Mitigations if you do it anyway (worth doing once to internalize the mechanics):
- Uneven batch sizes per rank — e.g. 4070 takes batch 48, M2 takes 16, and you weight the gradient sum by sample count instead of dividing by
world_size. This is the classic heterogeneous-DDP trick. - bf16 gradient compression before the all-reduce halves the wire traffic (
g.to(torch.bfloat16)→ all_reduce → upcast). - Bucket the copies — flatten all grads into one contiguous CPU tensor (
torch._utils._flatten_dense_tensors) and do a single all-reduce instead of per-parameter calls; per-tensor gloo calls have brutal latency overhead.
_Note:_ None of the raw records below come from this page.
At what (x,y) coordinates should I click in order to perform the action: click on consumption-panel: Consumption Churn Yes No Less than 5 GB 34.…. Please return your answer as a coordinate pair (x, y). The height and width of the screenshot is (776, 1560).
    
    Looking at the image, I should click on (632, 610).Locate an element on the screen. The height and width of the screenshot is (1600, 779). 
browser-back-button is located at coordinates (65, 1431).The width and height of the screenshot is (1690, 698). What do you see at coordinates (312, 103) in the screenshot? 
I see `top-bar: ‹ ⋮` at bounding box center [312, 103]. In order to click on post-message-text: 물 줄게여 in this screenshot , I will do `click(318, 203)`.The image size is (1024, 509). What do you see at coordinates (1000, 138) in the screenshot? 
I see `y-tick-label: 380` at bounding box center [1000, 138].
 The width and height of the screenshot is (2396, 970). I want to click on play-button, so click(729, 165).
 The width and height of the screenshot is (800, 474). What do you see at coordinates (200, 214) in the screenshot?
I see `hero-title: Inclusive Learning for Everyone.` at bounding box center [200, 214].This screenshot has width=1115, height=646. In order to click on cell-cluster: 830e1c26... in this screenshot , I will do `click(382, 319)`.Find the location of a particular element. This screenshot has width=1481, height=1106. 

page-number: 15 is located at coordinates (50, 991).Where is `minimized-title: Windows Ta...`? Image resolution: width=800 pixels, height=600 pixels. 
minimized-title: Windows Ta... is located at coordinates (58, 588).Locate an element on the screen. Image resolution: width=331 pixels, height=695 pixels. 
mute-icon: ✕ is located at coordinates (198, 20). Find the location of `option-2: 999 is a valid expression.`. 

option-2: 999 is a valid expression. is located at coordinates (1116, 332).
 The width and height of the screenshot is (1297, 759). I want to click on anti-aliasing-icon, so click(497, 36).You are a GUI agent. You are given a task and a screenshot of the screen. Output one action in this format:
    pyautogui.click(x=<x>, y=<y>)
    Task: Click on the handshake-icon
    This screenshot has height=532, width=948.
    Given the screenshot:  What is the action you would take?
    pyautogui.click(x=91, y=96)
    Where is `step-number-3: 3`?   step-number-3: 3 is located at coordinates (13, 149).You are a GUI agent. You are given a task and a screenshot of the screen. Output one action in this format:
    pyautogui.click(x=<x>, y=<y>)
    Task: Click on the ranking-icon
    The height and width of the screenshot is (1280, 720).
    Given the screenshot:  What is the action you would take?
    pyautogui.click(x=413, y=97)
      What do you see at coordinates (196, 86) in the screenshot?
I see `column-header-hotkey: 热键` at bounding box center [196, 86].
Practical verdict for your setup: use this two-node rig to learn torchrun, rendezvous, ranks, and collective semantics — it’s the same mental model as multi-node NCCL on the MI300X box, just slower. For actual training throughput, the 4070 solo beats the pair, and the MI300X at ~$2/hr beats everything else you own per dollar of wall-clock. The real payoff of the exercise is that when you move to 8×MI300X with RCCL, nothing about the code changes except backend="nccl" and --nproc_per_node=8.